There are limitations to the work we have presented. First, we did not have any information on patient-reported outcomes. Second, we are unable to report a subgroup analysis based on the indications for revision TKA, nor assess center effects in the modelling we have undertaken. We were also unable to control for technical aspects of the procedure, for example, severity of pre-existing deformity, the need for adjunctive soft tissue releases, or length of surgery, factors which have been linked with complication following TKA.30 With regard to the analysis performed, there is a risk of introducing bias with propensity score matching.31 In this study, however, we have matched more than 90% of the cases performed by low volume surgeons, suggesting a representative sample, and standardized differences for all relevant measured confounders were under 10% after matching.

This study was conducted in Ontario, Canada where it is standard practice for healthcare organizations (hospitals or hospital networks) to standardize implants for use by their surgeons. For the vast majority of surgeons therefore, implant selection would be equivalent irrespective of volume. We accept that having the detail of the types of brands may help define if there is an advantage for low volume surgeons using the best performing implants but the converse could also be the case. Unfortunately, this detail is not something we have available in our database to provide. There is no role for private practice in the provision of joint replacement; hence, all practicing surgeons are accounted for in the available data set. Surgeons registered with the College of Physicians and Surgeons of Ontario are not allowed to work across two provinces. As such, we are confident that the surgeon volumes captured in the study are not an underestimate, but we also accept that we are unable to account for the unlikely movement of surgeons in and out of the Ontario system during the period of the study.

Further research, potentially using data sources that capture this information, is recommended to confirm or refute these hypotheses. With regard to deep infection requiring surgery as an outcome, we have used a limited definition (cases requiring irrigation and debridement, liner exchange or spacer insertion), meaning that we have not captured instances of superficial surgical site infection (SSI). It has recently been demonstrated that increased surgical duration is associated with a higher risk for infection following TKA32 and this is a plausible mechanism linking low volumes and infection following TKA. Infection should be viewed as a spectrum from acute to chronic.33 We define an infection in our database as one that is serious enough to warrant an additional intervention such as spacer insertion or wound irrigation and debridement. The rate of superficial SSIs that are managed primarily by surgeons or primary care providers is difficult to quantify and this information is not available in our database.
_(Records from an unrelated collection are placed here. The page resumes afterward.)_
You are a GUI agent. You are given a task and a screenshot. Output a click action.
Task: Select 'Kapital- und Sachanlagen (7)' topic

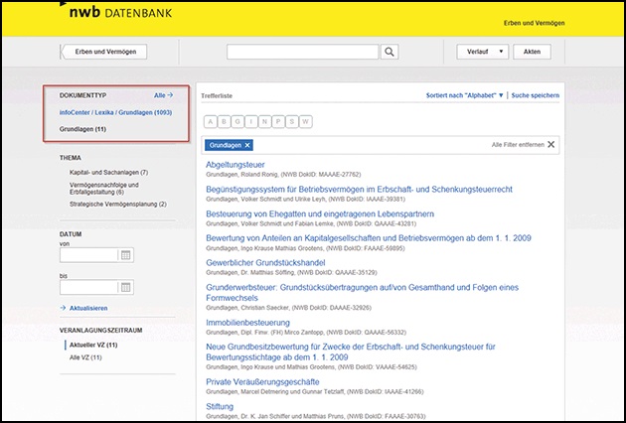tap(108, 173)
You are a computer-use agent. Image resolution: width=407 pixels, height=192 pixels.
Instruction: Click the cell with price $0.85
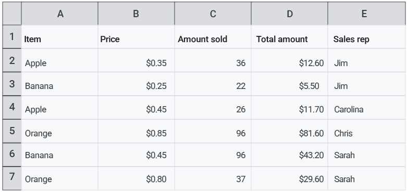(136, 131)

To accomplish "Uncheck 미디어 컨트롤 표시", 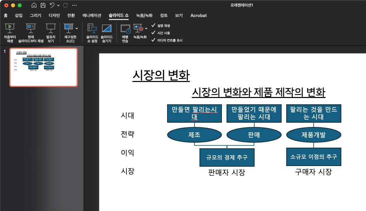I will [153, 40].
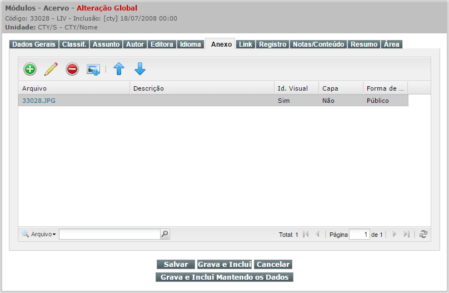Image resolution: width=449 pixels, height=293 pixels.
Task: Click Grava e Inclui Mantendo os Dados
Action: coord(224,277)
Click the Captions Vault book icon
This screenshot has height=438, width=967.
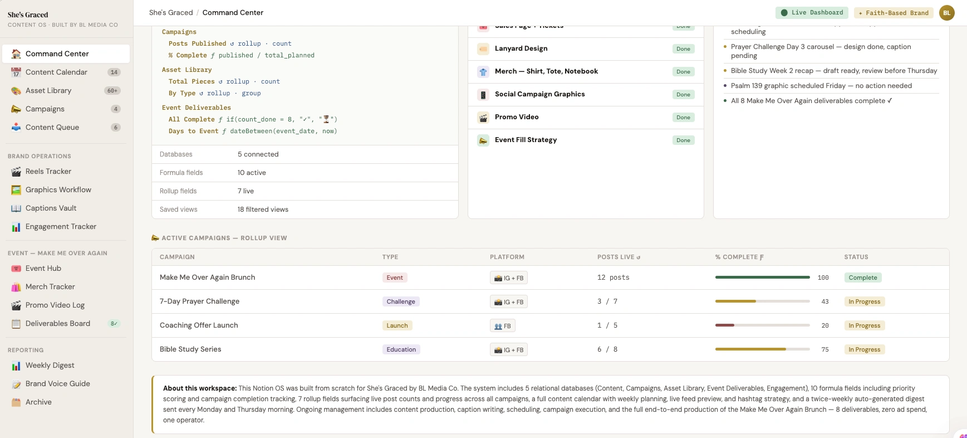16,208
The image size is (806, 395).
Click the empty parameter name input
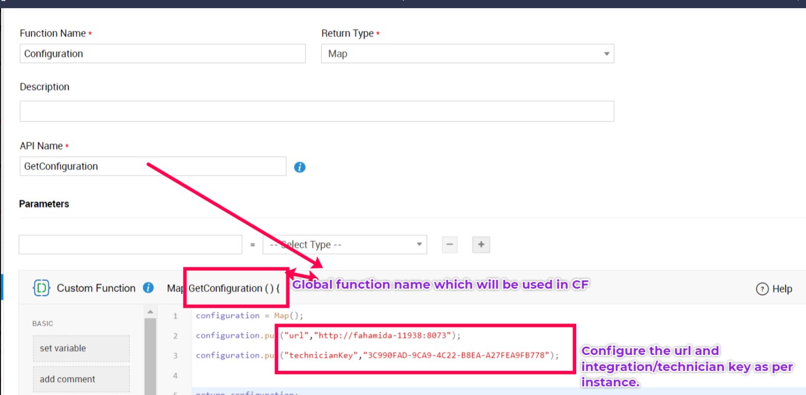(130, 245)
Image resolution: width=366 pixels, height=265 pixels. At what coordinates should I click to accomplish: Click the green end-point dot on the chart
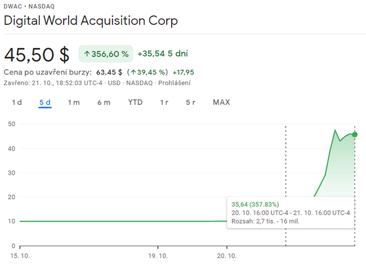click(x=355, y=134)
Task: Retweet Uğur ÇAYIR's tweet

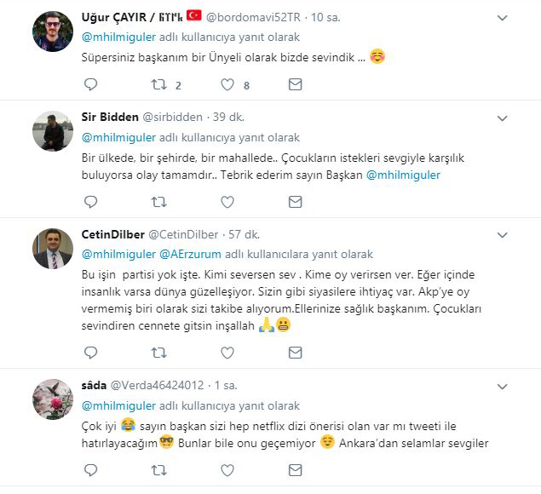Action: click(159, 84)
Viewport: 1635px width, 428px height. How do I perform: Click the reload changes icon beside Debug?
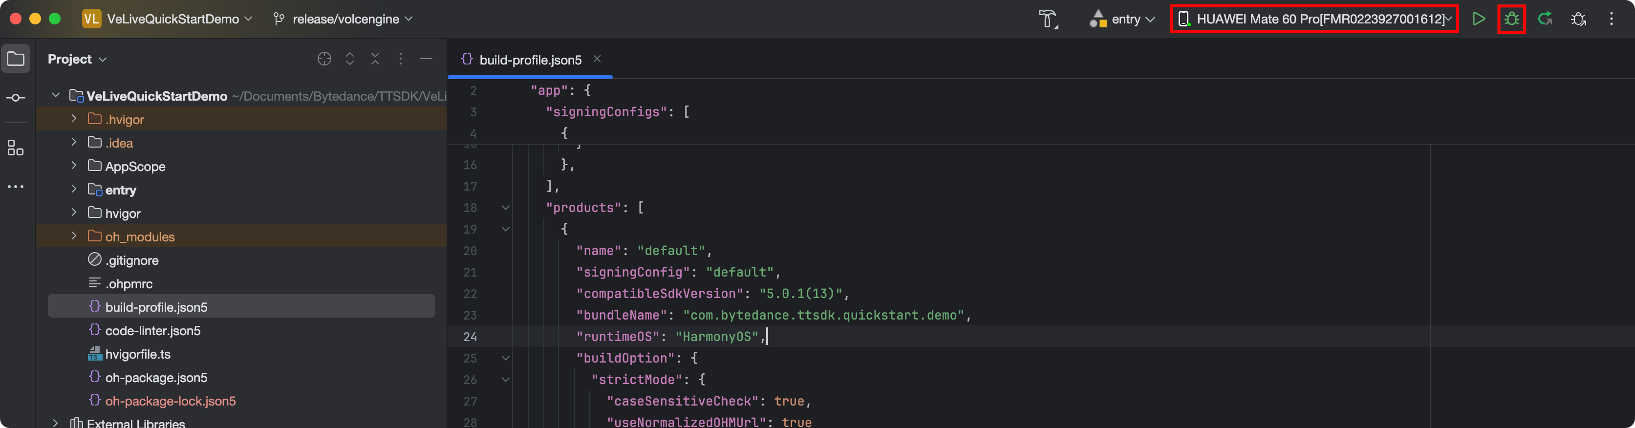[1545, 19]
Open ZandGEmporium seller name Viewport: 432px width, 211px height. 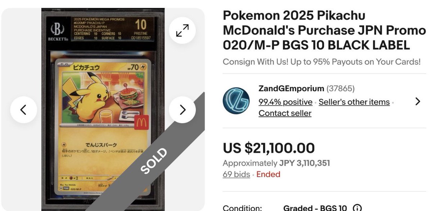(291, 88)
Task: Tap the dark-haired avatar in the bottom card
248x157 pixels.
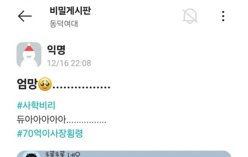Action: [31, 154]
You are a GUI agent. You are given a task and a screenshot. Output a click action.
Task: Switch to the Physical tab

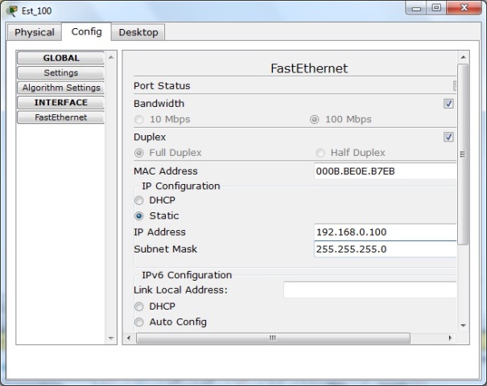[x=35, y=32]
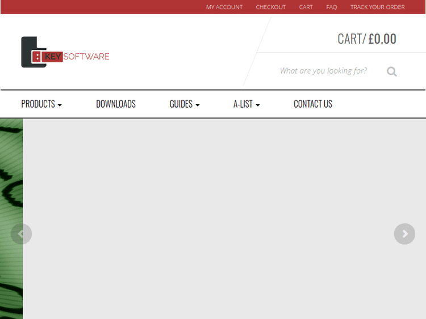The image size is (426, 319).
Task: Click the dropdown caret beside Products
Action: pyautogui.click(x=60, y=105)
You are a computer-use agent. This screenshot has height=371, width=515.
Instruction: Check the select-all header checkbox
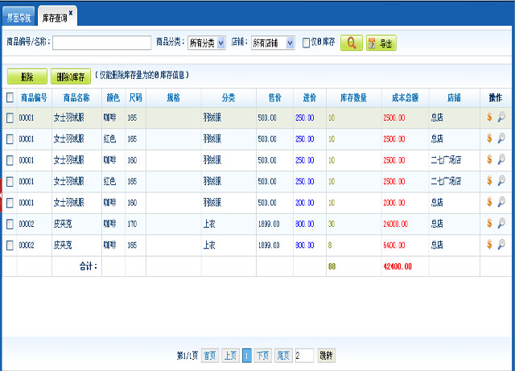point(10,97)
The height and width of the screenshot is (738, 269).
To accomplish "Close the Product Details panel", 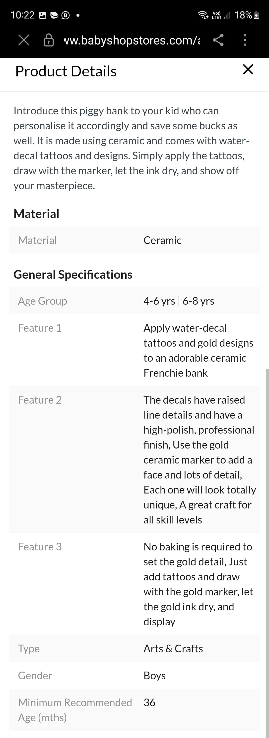I will [248, 69].
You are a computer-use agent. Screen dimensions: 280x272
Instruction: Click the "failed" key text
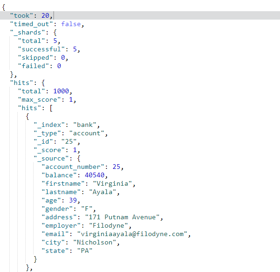[x=34, y=66]
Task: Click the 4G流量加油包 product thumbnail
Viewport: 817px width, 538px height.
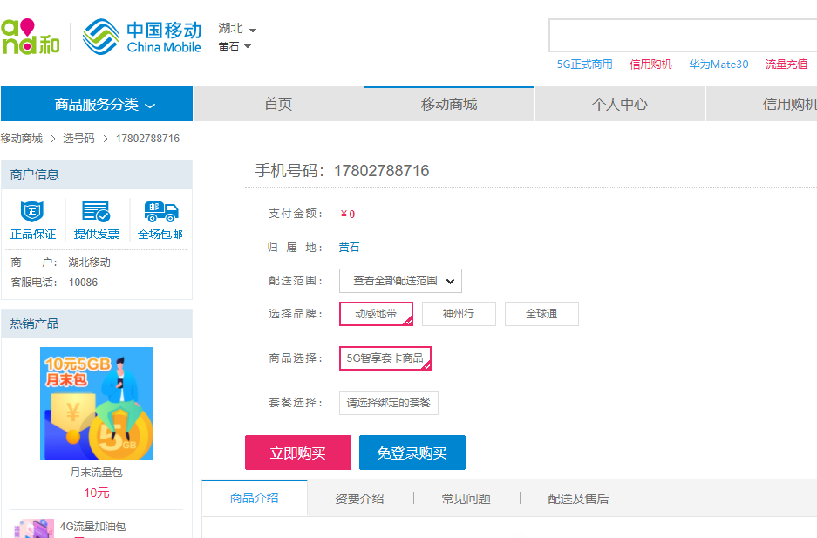Action: [35, 528]
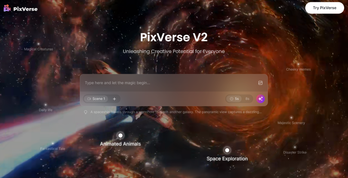Switch duration to 8s
The height and width of the screenshot is (178, 348).
click(247, 99)
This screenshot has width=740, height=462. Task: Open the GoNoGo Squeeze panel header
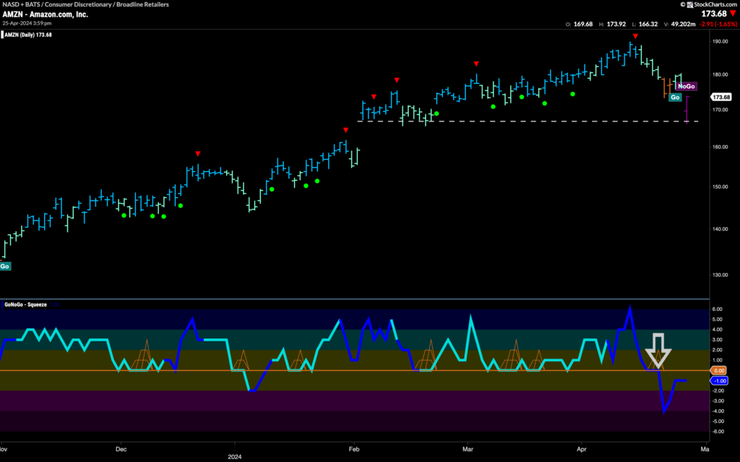click(25, 304)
This paper and the description of the study methodology provide an opportunity for a similar type of analysis to be carried out in different geographical locations/settings as it may be inappropriate to apply a number obtained from one region to another. This is especially important as the median numbers performed per year, are different between countries (median number of TKAs per surgeon in UK (n=36)29; in the USA median number of TKAs per surgeon (n=23)34).

Conclusion

In a cohort of primary TKA recipients, we found that cases performed by surgeons who had performed fewer than 70 TKA procedures in the year prior to the index TKA were at 31% increased relative risk of revision (for any cause), and 18% increased relative risk for deep surgical infection requiring surgery, at 3 years of follow up.